▶ [Quoted passage]:
[VOTE] SPIP: Structured Logging Framework for Apache Spark

2024-03-10 Thread Gengliang Wang
Hi all,

I'd like to start the vote for SPIP: Structured Logging Framework for
Apache Spark

References:

   - JIRA ticket 
   - SPIP doc
   

   - Discussion thread
   

Please vote on the SPIP for the next 72 hours:

[ ] +1: Accept the proposal as an official SPIP
[ ] +0
[ ] -1: I don’t think this is a good idea because …

Thanks!
Gengliang Wang


Re: [DISCUSS] SPIP: Structured Spark Logging

2024-03-10 Thread Gengliang Wang
Thanks everyone for the valuable feedback!

Given the generally positive feedback received, I plan to move forward by
initiating the voting thread. I encourage you to participate in the
upcoming thread.

Warm regards,
Gengliang

On Sat, Mar 9, 2024 at 12:55 PM Mich Talebzadeh 
wrote:

> Splendid. Thanks Gengliang
>
> Mich Talebzadeh,
> Dad | Technologist | Solutions Architect | Engineer
> London
> United Kingdom
>
>
>view my Linkedin profile
> 
>
>
>  https://en.everybodywiki.com/Mich_Talebzadeh
>
>
>
> *Disclaimer:* The information provided is correct to the best of my
> knowledge but of course cannot be guaranteed . It is essential to note
> that, as with any advice, quote "one test result is worth one-thousand
> expert opinions (Werner  Von
> Braun )".

Word and element location records
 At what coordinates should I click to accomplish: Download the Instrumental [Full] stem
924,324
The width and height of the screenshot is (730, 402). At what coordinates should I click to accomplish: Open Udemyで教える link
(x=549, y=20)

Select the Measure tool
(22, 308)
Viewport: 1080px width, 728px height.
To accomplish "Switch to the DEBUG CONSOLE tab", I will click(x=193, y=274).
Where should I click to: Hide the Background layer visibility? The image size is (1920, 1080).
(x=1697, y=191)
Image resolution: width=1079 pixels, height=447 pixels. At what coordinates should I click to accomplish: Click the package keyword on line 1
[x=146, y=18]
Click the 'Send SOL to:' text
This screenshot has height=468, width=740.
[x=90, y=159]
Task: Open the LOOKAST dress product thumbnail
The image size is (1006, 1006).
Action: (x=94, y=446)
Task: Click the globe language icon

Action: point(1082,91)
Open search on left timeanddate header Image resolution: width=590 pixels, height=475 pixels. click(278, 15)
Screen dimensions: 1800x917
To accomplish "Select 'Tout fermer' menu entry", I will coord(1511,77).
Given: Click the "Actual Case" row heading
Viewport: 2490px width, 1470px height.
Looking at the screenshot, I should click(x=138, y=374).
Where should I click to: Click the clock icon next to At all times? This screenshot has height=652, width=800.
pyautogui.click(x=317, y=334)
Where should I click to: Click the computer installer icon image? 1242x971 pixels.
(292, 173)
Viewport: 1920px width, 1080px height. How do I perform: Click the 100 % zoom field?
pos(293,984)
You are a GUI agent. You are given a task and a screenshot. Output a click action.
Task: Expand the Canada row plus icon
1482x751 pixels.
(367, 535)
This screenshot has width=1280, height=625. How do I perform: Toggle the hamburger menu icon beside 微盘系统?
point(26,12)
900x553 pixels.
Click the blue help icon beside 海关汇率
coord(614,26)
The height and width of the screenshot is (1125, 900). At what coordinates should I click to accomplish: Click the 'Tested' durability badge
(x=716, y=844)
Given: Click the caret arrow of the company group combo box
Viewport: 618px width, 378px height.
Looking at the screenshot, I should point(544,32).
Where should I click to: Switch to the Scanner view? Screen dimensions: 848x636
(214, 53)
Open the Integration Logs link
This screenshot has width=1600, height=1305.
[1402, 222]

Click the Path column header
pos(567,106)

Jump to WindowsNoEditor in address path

▶ [What to do]:
#1 Reproduce the Spark logging thread between "[ ] +1: Accept" and "the valuable feedback!", inclusive, changing "proposal" to "suggestion".
#2 Translate this sentence from the Spark logging thread into Spanish: "Given the generally positive feedback received, I plan to move forward by initiating the voting thread."

▶ [Solutions by task]:
#1
[ ] +1: Accept the suggestion as an official SPIP
[ ] +0
[ ] -1: I don’t think this is a good idea because …

Thanks!
Gengliang Wang


Re: [DISCUSS] SPIP: Structured Spark Logging

2024-03-10 Thread Gengliang Wang
Thanks everyone for the valuable feedback!

#2 Dados los comentarios generalmente positivos recibidos, tengo previsto seguir adelante iniciando el hilo de votación.